How do we understand the apparent contradiction?

I think both verses are true.  The key is understanding the different narrative voice behind each verse.  Deuteronomy 31 captures Moses’s own voice:  I am old and sick.  I am not what I was.  I am not who I used to be.  I have flown my last flight.  I cannot dance at my grandchild’s wedding.  I am soon to leave this world.

Deuteronomy 34 captures the voice of the children of Israel after Moses had passed.  Their emphasis, our emphasis, is not on his physical frailty at the end, but on his spiritual robustness during his entire life; not on his illness but on his impact.

His illness at the end is true.  We don’t deny it. The Torah includes it.  It’s just not the important point.  The important point is his legacy, the fives books of Moses.

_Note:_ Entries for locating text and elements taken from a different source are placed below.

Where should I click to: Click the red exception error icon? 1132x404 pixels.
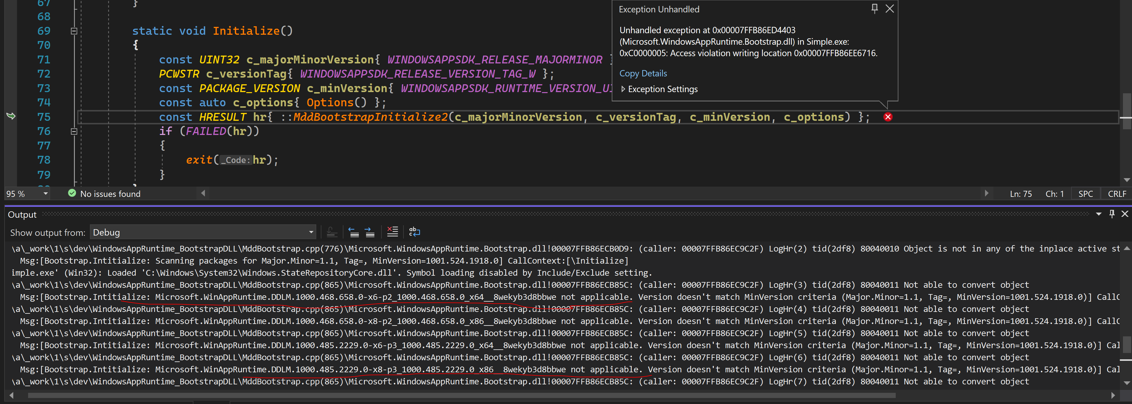point(888,117)
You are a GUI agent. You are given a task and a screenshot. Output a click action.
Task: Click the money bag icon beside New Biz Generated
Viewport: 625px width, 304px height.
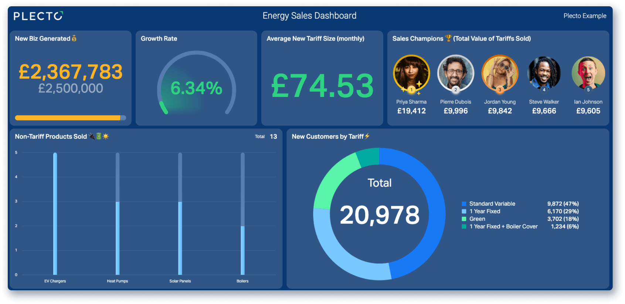[x=74, y=38]
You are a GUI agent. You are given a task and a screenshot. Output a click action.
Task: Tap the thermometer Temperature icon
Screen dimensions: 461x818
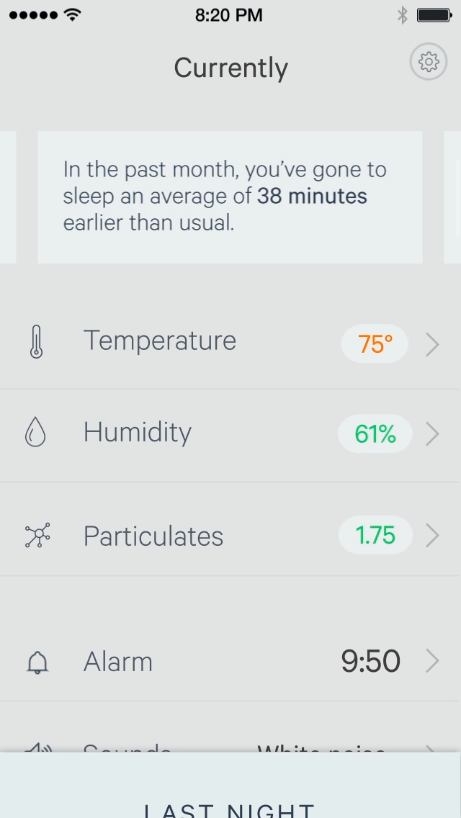36,341
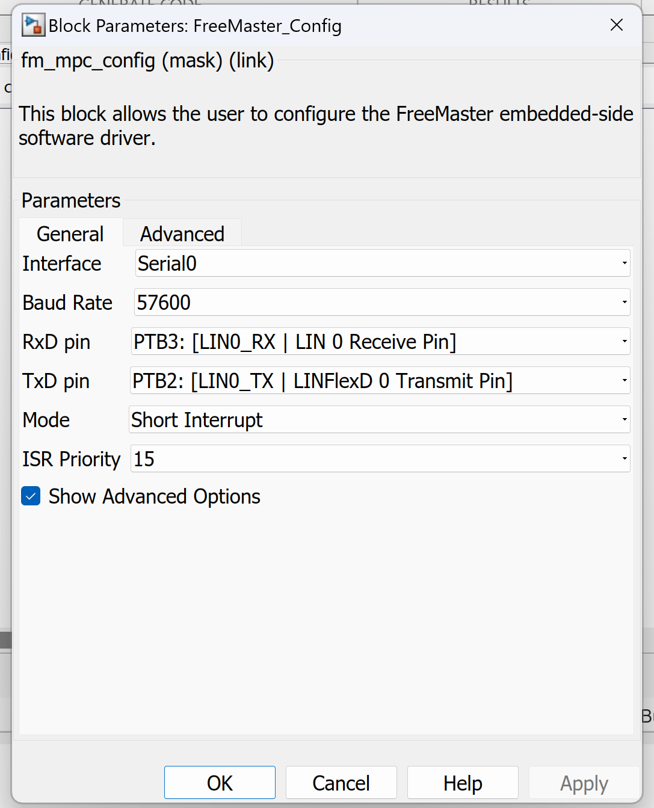This screenshot has width=654, height=808.
Task: Select the General tab
Action: point(70,234)
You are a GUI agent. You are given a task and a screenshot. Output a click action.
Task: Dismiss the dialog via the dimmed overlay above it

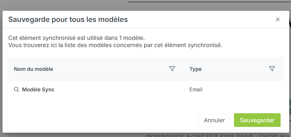[x=63, y=5]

Yizkor is about moving from Deuteronomy 31 to Deuteronomy 34; about moving from illness to impact; about moving from the loss at the end of a life to the legacy of a life in full.  That is on us, today.

Thinking about this crucial role of Yizkor reminds me of the climax of Hamilton, what Lin Manuel Miranda calls the single most important line in the whole play: who lives, who dies, who tells your story.  Who tells the story of our departed loved ones?  We do.  Right now.  Let’s make sure their story is not how they died, but how they lived. We rise.